▶ [What to do] Reproduce the following data verbatim, line by line, without any alterations.

▶ [Data to process]
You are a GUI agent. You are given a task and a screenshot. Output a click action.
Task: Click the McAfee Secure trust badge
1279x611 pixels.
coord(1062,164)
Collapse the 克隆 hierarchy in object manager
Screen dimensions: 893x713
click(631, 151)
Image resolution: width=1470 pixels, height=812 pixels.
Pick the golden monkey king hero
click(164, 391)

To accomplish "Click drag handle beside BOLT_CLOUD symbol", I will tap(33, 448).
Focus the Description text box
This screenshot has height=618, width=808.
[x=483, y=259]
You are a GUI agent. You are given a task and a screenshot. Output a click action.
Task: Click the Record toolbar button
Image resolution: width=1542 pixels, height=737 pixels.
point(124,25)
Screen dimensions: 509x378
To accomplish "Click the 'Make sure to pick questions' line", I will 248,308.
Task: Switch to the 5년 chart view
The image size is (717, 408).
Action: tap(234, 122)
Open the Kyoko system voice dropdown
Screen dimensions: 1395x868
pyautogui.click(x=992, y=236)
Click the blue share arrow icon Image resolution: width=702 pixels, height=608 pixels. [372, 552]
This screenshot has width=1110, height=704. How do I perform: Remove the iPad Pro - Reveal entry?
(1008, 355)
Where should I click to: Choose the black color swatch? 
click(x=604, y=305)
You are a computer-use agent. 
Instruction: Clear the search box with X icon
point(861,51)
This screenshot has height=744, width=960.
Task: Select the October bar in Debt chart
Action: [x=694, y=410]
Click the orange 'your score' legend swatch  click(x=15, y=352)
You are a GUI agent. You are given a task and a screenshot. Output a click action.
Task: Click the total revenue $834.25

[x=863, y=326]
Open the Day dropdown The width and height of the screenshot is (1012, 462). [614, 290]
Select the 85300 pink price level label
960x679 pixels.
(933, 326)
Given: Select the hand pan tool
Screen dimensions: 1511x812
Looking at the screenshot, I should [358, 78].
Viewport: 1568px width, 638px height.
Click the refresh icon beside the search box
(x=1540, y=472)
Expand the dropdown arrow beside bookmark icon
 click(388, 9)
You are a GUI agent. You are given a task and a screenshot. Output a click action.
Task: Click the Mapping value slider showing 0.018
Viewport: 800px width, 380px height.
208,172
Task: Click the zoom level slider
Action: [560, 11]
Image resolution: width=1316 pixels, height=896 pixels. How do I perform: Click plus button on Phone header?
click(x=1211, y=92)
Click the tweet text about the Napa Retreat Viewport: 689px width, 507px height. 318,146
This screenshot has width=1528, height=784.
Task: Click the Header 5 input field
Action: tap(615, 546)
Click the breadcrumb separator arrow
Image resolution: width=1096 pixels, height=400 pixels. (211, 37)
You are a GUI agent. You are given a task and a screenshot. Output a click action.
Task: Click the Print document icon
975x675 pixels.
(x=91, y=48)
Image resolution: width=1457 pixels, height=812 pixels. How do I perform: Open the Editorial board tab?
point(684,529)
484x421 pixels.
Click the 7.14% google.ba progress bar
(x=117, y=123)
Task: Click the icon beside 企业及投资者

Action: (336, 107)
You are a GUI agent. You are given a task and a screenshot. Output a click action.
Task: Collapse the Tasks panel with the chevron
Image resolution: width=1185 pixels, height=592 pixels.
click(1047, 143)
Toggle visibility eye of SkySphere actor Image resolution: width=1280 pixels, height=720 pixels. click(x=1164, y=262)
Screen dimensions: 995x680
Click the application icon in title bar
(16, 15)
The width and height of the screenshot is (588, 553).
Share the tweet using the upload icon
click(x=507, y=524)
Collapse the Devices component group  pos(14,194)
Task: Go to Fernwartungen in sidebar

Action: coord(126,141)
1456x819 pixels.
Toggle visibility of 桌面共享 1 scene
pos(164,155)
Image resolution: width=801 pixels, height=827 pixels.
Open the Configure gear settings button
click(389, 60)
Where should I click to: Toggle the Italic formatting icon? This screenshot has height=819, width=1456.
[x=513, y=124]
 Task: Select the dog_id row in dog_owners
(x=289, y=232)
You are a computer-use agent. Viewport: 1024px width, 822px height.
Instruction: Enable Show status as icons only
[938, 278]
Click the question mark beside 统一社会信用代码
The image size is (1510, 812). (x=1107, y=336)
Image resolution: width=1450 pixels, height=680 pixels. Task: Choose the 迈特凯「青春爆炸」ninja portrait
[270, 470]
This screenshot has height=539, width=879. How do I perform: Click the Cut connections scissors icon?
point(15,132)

▶ [Solution for this exercise]
You are a GUI agent. You are given a task and a screenshot. Output a click action.
Task: Click the McAfee Secure trust badge
1279x611 pixels.
coord(1062,164)
Collapse the 克隆 hierarchy in object manager
Screen dimensions: 893x713
click(631, 151)
Image resolution: width=1470 pixels, height=812 pixels.
Pick the golden monkey king hero
click(164, 391)

To accomplish "Click drag handle beside BOLT_CLOUD symbol", I will tap(33, 448).
Focus the Description text box
This screenshot has height=618, width=808.
[x=483, y=259]
You are a GUI agent. You are given a task and a screenshot. Output a click action.
Task: Click the Record toolbar button
Image resolution: width=1542 pixels, height=737 pixels.
point(124,25)
Screen dimensions: 509x378
To accomplish "Click the 'Make sure to pick questions' line", I will 248,308.
Task: Switch to the 5년 chart view
The image size is (717, 408).
Action: tap(234, 122)
Open the Kyoko system voice dropdown
Screen dimensions: 1395x868
pyautogui.click(x=992, y=236)
Click the blue share arrow icon Image resolution: width=702 pixels, height=608 pixels. [372, 552]
This screenshot has width=1110, height=704. How do I perform: Remove the iPad Pro - Reveal entry?
(1008, 355)
Where should I click to: Choose the black color swatch? 
click(x=604, y=305)
You are a computer-use agent. 
Instruction: Clear the search box with X icon
point(861,51)
This screenshot has height=744, width=960.
Task: Select the October bar in Debt chart
Action: [x=694, y=410]
Click the orange 'your score' legend swatch  click(x=15, y=352)
You are a GUI agent. You are given a task and a screenshot. Output a click action.
Task: Click the total revenue $834.25

[x=863, y=326]
Open the Day dropdown The width and height of the screenshot is (1012, 462). [614, 290]
Select the 85300 pink price level label
960x679 pixels.
(933, 326)
Given: Select the hand pan tool
Screen dimensions: 1511x812
Looking at the screenshot, I should [358, 78].
Viewport: 1568px width, 638px height.
Click the refresh icon beside the search box
(x=1540, y=472)
Expand the dropdown arrow beside bookmark icon
 click(388, 9)
You are a GUI agent. You are given a task and a screenshot. Output a click action.
Task: Click the Mapping value slider showing 0.018
Viewport: 800px width, 380px height.
208,172
Task: Click the zoom level slider
Action: [560, 11]
Image resolution: width=1316 pixels, height=896 pixels. How do I perform: Click plus button on Phone header?
click(x=1211, y=92)
Click the tweet text about the Napa Retreat Viewport: 689px width, 507px height. 318,146
This screenshot has width=1528, height=784.
Task: Click the Header 5 input field
Action: tap(615, 546)
Click the breadcrumb separator arrow
Image resolution: width=1096 pixels, height=400 pixels. (211, 37)
You are a GUI agent. You are given a task and a screenshot. Output a click action.
Task: Click the Print document icon
975x675 pixels.
(x=91, y=48)
Image resolution: width=1457 pixels, height=812 pixels. How do I perform: Open the Editorial board tab?
point(684,529)
484x421 pixels.
Click the 7.14% google.ba progress bar
(x=117, y=123)
Task: Click the icon beside 企业及投资者

Action: (336, 107)
You are a GUI agent. You are given a task and a screenshot. Output a click action.
Task: Collapse the Tasks panel with the chevron
Image resolution: width=1185 pixels, height=592 pixels.
click(1047, 143)
Toggle visibility eye of SkySphere actor Image resolution: width=1280 pixels, height=720 pixels. click(x=1164, y=262)
Screen dimensions: 995x680
Click the application icon in title bar
(16, 15)
The width and height of the screenshot is (588, 553).
Share the tweet using the upload icon
click(x=507, y=524)
Collapse the Devices component group  pos(14,194)
Task: Go to Fernwartungen in sidebar

Action: coord(126,141)
1456x819 pixels.
Toggle visibility of 桌面共享 1 scene
pos(164,155)
Image resolution: width=801 pixels, height=827 pixels.
Open the Configure gear settings button
click(389, 60)
Where should I click to: Toggle the Italic formatting icon? This screenshot has height=819, width=1456.
[x=513, y=124]
 Task: Select the dog_id row in dog_owners
(x=289, y=232)
You are a computer-use agent. Viewport: 1024px width, 822px height.
Instruction: Enable Show status as icons only
[938, 278]
Click the question mark beside 统一社会信用代码
The image size is (1510, 812). (x=1107, y=336)
Image resolution: width=1450 pixels, height=680 pixels. Task: Choose the 迈特凯「青春爆炸」ninja portrait
[270, 470]
This screenshot has height=539, width=879. How do I perform: Click the Cut connections scissors icon?
point(15,132)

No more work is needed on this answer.